1. Introducing Chi-square procedures for categorical (count) data

Example: Testing a scientific theory

“Darwin’s finches (also known as the Galápagos finches) are a group of about 18 species of passerine birds. They are well known for their remarkable diversity in beak form and function.” (Wikipedia article on Darwin’s finishes)

Suppose Darwin had surveyed and categorized the types of finches on (what is now known as) the Pinta island. He found that four different beak types could be found on this island the first occurring most frequently at around \(56\%\), the second occurring around \(30\%\) and the third and fourth types occurring around \(7\%\) of the time each. A chi-square goodness of fit test could help Darwin test whether or not the distribution of these four beak types is the same on another island of the Galápagos, say San Cristobal.

  • Chi-square goodness of fit

    • \(H_0: p_{1} = 0.56, p_{2} = 0.3, p_{3} = 0.07, p_{4}=0.07\), where \(p_1\), \(p_2\), \(p_3\), \(p_4\) are the proportions of each type of bird in the San Cristobal island.

Example: Race and ethinic composition of the USA

The US Census collects detailed race and ethnicity information about people living in different regions of the USA. Suppose we wish to know whether the racial and ethnic composition of people living in the USA is distributed the same across five different regions of the country (shown below).

  • Chi-square test of homogeneity

    • \(H_0: p_{1,w} = p_{1,mw} = p_{1,sw} = p_{1,s} = p_{1,ne};\text{ }p_{2,w} = p_{2,mw} = p_{2,sw} = p_{2,s} = p_{2,ne};\text{ etc.}\) for each \(p_{j,\cdot}\) corresponds to one of \(j\) different categorizations of race and ethnicity.

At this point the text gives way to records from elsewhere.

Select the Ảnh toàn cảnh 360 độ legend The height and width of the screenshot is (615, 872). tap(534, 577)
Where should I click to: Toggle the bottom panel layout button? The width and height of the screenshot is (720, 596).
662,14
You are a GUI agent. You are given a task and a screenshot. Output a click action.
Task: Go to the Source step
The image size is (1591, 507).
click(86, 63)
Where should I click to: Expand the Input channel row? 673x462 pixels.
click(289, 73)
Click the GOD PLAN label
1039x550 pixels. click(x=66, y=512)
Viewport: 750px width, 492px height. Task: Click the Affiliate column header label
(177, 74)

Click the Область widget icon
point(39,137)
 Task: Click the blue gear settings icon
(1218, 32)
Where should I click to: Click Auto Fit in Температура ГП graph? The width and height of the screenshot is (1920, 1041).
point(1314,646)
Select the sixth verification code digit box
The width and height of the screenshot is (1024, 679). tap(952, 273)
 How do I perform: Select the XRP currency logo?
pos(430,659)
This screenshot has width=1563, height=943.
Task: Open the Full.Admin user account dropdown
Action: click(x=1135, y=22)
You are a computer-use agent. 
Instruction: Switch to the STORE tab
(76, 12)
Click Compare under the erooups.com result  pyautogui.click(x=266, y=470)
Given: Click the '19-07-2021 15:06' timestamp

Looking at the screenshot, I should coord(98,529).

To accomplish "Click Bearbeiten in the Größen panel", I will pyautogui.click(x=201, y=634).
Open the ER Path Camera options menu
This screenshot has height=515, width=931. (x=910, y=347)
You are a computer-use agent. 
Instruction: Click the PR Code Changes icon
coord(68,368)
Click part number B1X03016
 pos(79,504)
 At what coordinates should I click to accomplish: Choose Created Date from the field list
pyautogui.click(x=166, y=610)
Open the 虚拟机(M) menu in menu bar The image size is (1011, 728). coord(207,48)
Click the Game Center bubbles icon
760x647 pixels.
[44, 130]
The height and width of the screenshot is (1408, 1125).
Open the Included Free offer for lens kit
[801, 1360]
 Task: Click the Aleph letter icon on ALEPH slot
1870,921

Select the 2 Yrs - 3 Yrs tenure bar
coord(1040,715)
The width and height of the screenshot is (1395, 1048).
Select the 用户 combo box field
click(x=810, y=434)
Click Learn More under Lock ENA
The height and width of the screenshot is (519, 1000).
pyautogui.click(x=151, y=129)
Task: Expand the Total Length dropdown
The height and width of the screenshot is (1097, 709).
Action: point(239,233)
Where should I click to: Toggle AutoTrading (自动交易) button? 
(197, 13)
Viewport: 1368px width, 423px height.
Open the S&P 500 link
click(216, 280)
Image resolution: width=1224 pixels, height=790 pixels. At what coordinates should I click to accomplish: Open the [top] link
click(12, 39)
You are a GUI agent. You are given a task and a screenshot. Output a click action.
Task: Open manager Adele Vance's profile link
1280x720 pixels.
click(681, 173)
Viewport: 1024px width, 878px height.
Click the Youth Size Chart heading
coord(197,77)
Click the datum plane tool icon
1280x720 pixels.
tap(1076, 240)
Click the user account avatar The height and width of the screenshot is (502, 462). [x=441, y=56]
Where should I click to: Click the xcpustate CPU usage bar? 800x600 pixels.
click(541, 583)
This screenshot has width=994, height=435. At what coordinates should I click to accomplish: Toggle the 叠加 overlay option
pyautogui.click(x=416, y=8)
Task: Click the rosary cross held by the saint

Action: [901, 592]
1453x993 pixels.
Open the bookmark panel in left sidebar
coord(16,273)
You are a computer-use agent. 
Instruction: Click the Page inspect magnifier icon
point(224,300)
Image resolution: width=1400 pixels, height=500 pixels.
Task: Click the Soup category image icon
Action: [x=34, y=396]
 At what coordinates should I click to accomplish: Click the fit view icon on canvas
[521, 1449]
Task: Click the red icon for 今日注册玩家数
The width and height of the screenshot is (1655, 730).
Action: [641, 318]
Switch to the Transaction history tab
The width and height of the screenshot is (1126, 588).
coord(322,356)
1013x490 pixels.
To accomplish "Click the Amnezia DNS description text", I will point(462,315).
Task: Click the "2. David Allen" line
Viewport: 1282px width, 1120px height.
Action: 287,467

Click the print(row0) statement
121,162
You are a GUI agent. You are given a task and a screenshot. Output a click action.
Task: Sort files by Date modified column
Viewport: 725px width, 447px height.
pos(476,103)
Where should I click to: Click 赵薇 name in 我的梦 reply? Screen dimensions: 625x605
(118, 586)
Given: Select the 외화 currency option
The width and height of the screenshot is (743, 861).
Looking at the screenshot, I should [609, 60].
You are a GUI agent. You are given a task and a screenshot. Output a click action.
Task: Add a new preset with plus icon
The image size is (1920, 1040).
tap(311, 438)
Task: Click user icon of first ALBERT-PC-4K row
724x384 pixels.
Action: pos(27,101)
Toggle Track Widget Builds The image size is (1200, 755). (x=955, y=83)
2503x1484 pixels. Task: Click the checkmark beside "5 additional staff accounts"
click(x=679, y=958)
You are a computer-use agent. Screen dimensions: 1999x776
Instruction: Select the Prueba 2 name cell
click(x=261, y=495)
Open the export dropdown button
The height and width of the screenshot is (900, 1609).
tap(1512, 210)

    • \(H_0\): The distribution of the categorical variable race and ethnicity is the same across each of the five regions.

Example: Jelly bean flavors

Are all the flavors of jelly beans evenly distributed in the packages sold at a supermarket?

  • Chi-square goodness of fit test

    • \(H_0: p_{1} = p_{2} = p_{3} = \cdots = p_{50}=1/50\), where each \(p_j\), for \(j=1,\dots,50\) corresponds to one of the \(50\) different flavors of jelly beans.
  • Note: I had previously stated this as an example of a test of homogeneity (because we are testing whether or not all the proportions are the same), however, based on your textbook, this would instead be an example of the goodness-of-fit test since we actually have a value for each proportion in our null hypothesis. (If you look at other statistical references besides your textbook, you may find that various sources distinguish between these procedures in different ways. For your quiz, stick with the way your textbook distinguishes them.)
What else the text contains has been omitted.